▶ **DIRECTIONS**
Set the data down again, exactly as it reads, but without the pictures.

▶ **RECORDS**
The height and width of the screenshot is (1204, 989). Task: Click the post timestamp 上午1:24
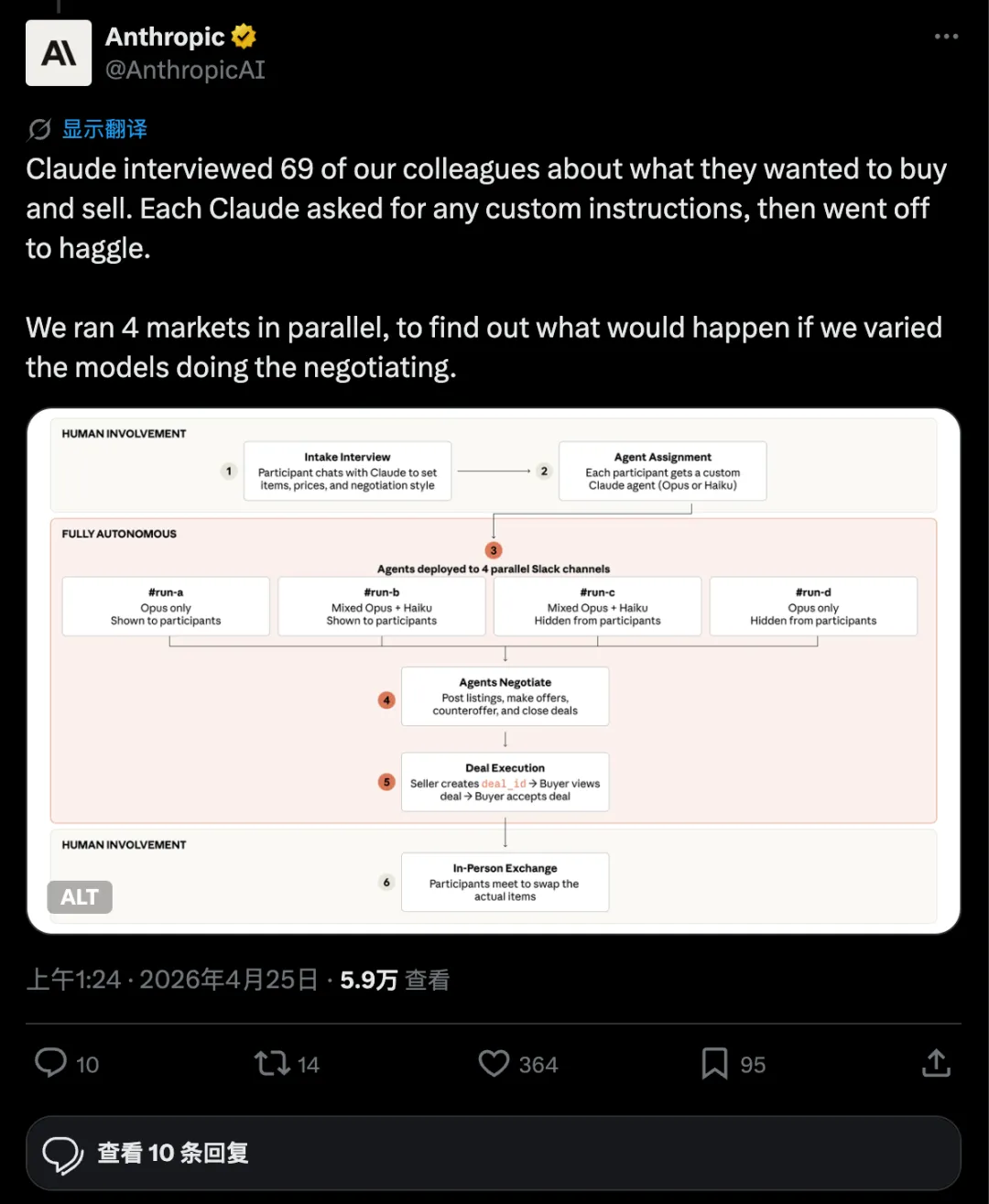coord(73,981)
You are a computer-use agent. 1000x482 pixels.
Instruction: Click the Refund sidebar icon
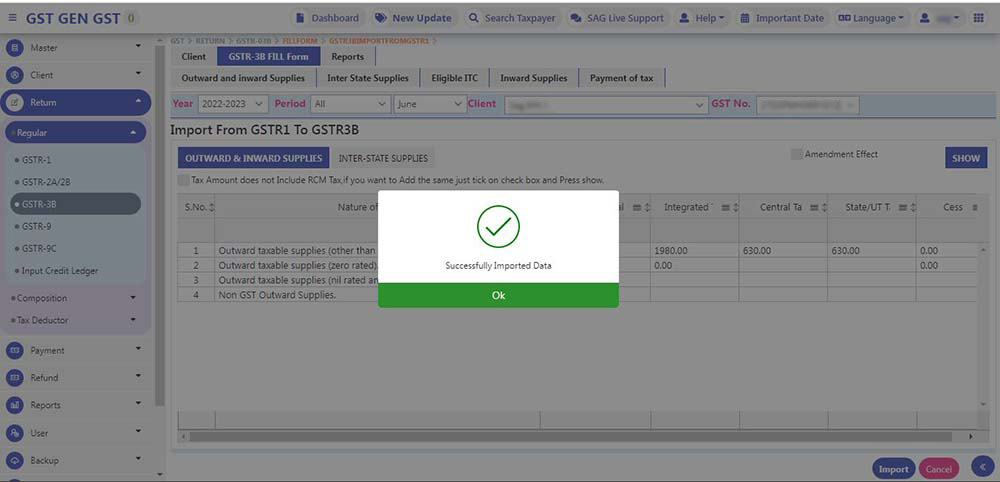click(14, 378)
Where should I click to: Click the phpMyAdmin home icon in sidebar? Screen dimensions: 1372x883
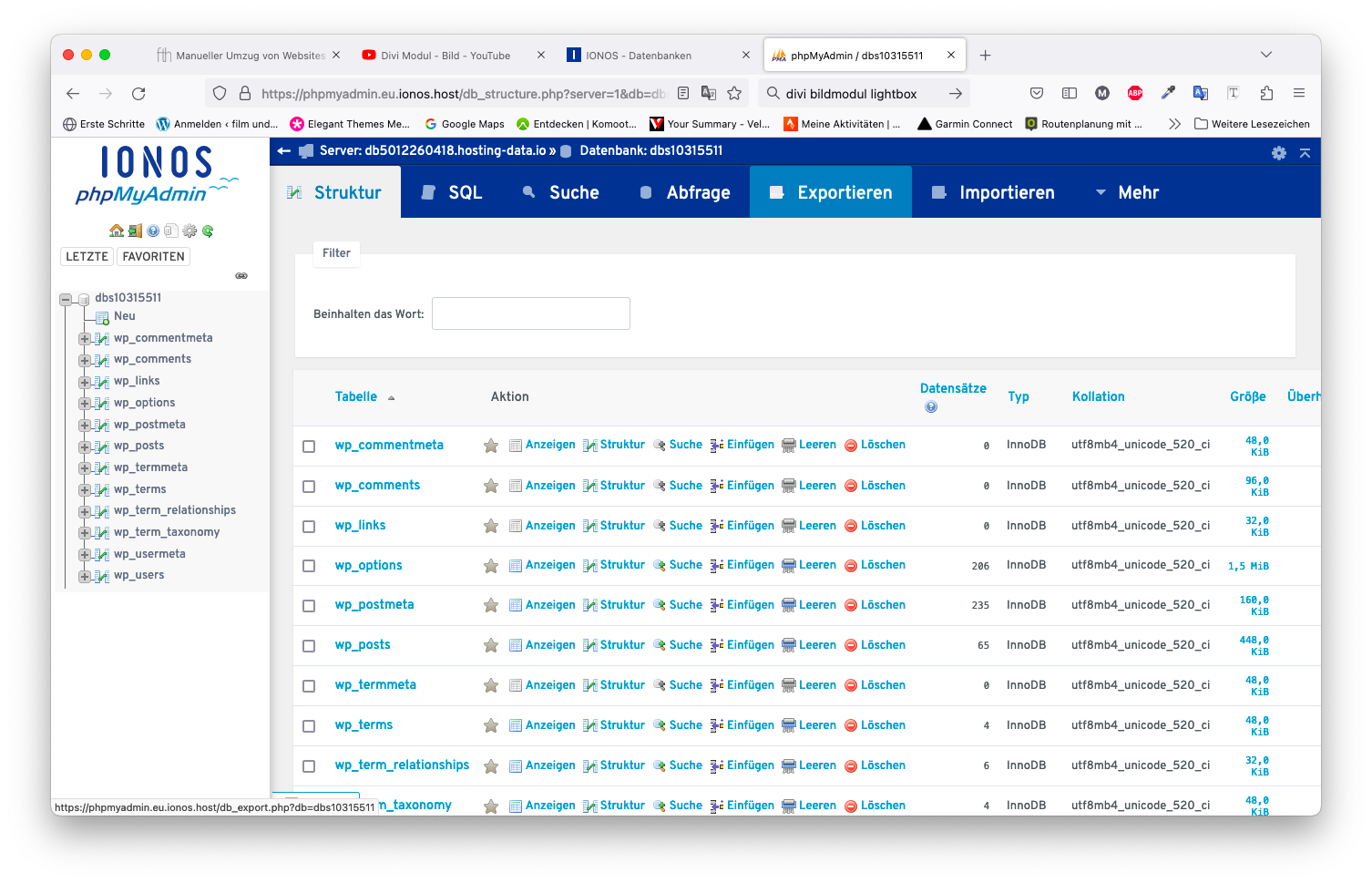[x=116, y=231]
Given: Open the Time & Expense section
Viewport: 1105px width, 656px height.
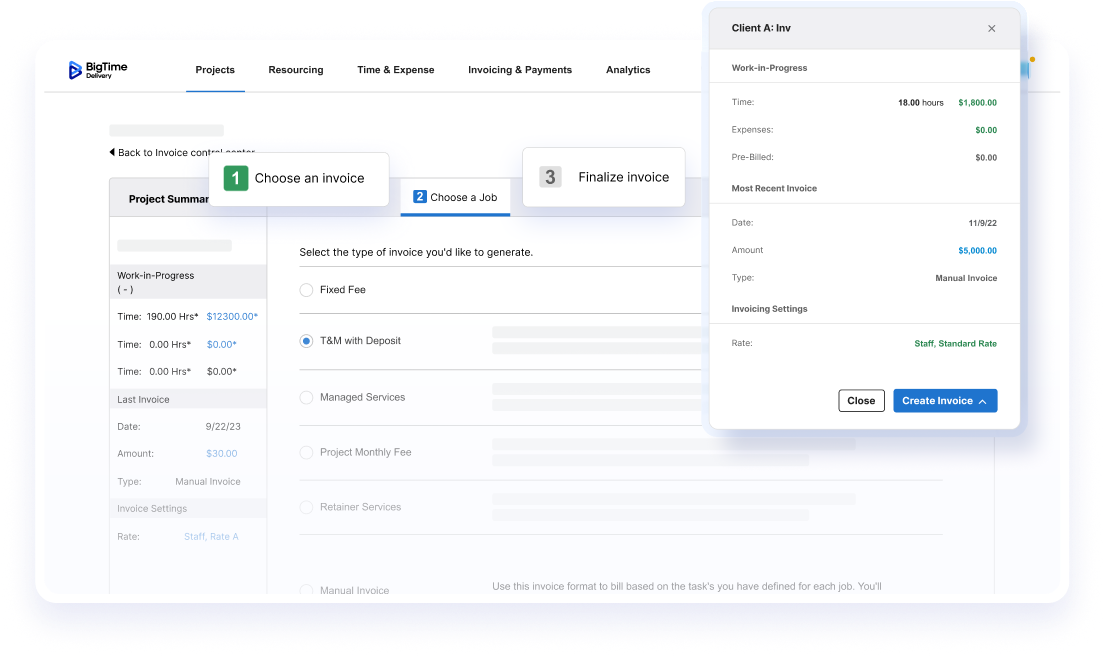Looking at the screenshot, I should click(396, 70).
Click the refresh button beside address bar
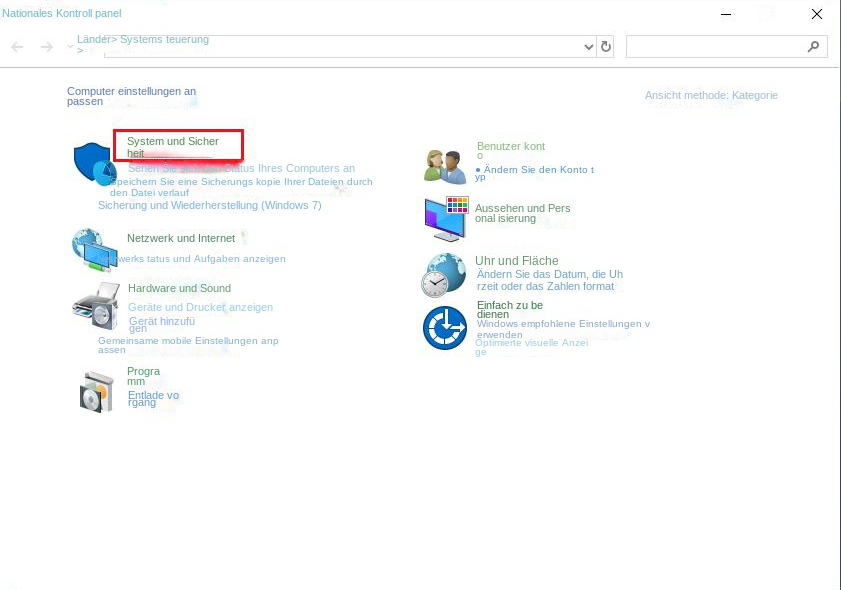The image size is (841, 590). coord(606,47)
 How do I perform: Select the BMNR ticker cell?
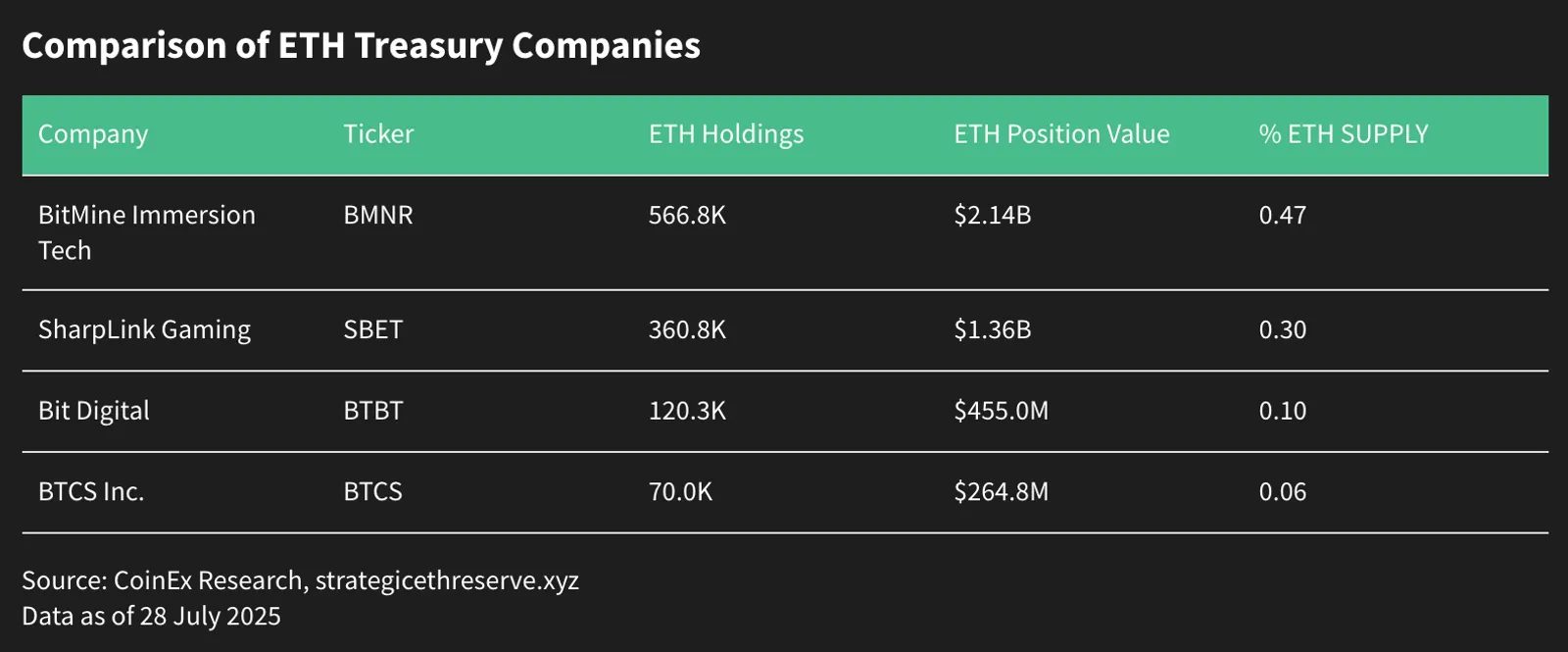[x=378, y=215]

▶ **OUTPUT FOR THIS EXERCISE**
The height and width of the screenshot is (1204, 989). Task: Click the post timestamp 上午1:24
coord(73,981)
You are a computer-use agent. 1000x482 pixels.
Instruction: Click the Refund sidebar icon
click(14, 378)
Where should I click to: Click the phpMyAdmin home icon in sidebar? Screen dimensions: 1372x883
[x=116, y=231]
Given: Open the Time & Expense section
Viewport: 1105px width, 656px height.
Looking at the screenshot, I should click(396, 70).
Click the refresh button beside address bar
The image size is (841, 590). coord(606,47)
 How do I perform: Select the BMNR ticker cell?
[x=378, y=215]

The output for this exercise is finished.